Have you ever wept bitterly? Your whole world falls apart and all you can do is pour out your anguish and sob your heart out.
I wept bitterly when we moved to the States from loneliness and missing my home.
I wept bitterly with the shock of a cancer diagnosis.
I wept bitterly when my child was taken seriously ill and I didn’t know what the outcome would be.
And often in those times, it’s not just the issue we face that is overwhelming, but other concerns and doubts rise to the surface and we cry about those, too.
We can learn a lot about what to do in these situations from our bold girl, Hannah. Scripture tells us she wept bitterly—all the stress, all the pain, all the anguish of Peninnah being mean to her came pouring out
Yet, Hannah also prayed, too.
When it got too much, she went to the temple and there she wept and prayed.
I’m sure everything else came tumbling out: “God, why won’t you allow me to get pregnant? Why does Peninnah have babies and I don’t? She’s not even dedicated to you, Lord. I have being obedient to you and followed you faithfully but I feel like you don’t love me. Have I done wrong to deserve this?”
Hannah kept on praying. It’s a lesson to us—we must keep coming back to prayer when we need relief in a situation.
Hannah also prayed in her heart. This must have been more than praying silently. She poured out her soul to the Lord.
She didn’t use fancy words, she was letting it all out.
In fact, Eli, the priest thought she was drunk.
You’ve no doubt seen or heard a drunk person. They stagger and sway. They struggle to keep their balance and they are loud.
Hannah wasn’t keeping herself under control. She didn’t just have tears trickling from the corners of her eyes, while her mouth moved silently She was wailing and swayed in her grief.

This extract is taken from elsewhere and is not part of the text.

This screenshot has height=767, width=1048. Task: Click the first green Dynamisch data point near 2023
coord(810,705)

Hannah didn’t look respectable. However, if we’re concerned Hannah was being disrespectful to God, let’s look at her reply to Eli:
She said: Do not take your servant for a wicked woman.

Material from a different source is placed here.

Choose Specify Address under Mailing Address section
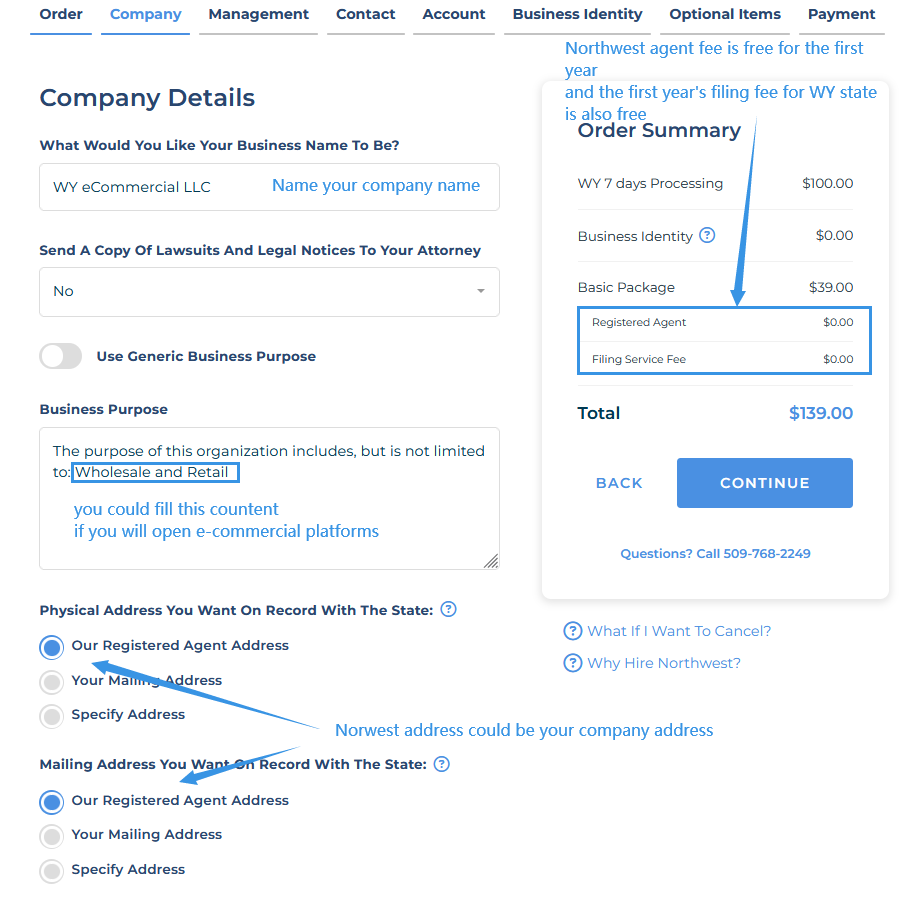 pyautogui.click(x=51, y=871)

The term for “wicked woman” here is daughter of Belial, a phrase suggesting: one who failed to give due respect to God. Hannah is saying: I am not failing in my respect to God.
Instead, we see reverence in her vow:
Lord—Eli just refers to God as the God of Israel but Hannah called him Lord—Lord of her life, Lord of her situation, and Lord of her barrenness. No matter how she cried, she does it with respect for who God is.

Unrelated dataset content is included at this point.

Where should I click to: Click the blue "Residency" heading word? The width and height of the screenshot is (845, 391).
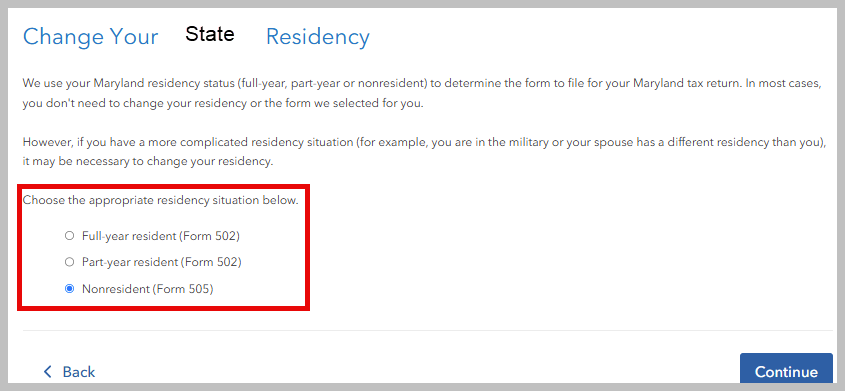pos(318,37)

Almighty—Hannah recognized it is God who had complete power in her situation. That’s why she came to him and poured out her heart.
if you will only look on your servant’s misery and remember me, and not forget your servant but give her a son—Hannah called herself a servant—twice. Her words imply humility before God. He doesn’t have to do what she wants but she’s being humble in her asking.
Hannah felt so much better for pouring out her soul to God–Then she went her way and ate something, and her face was no longer downcast.
Prayer makes a difference to our lives. Perhaps Hannah couldn’t smile yet, but the anguish had left her.
Philippians 4:6-7 says:
Do not be anxious about anything, but in every situation, by prayer and petition, with thanksgiving, present your requests to God. And the peace of God, which transcends all understanding, will guard your hearts and your minds in Christ Jesus. (NIV)
Passionate prayer and peace come hand in hand.
We see Hannah putting this kind of praying into action AND we see the result. Heart talk brings peace beyond understanding.
Perhaps you have had a hard day or a hard week and life is getting you down. You can weep bitterly to God, just like Hannah so peace comes.
What do you need to pour out to God?
 Robert D. Bergen, 1, 2 Samuel, vol. 7, The New American Commentary (Nashville: Broadman & Holman Publishers, 1996), 70.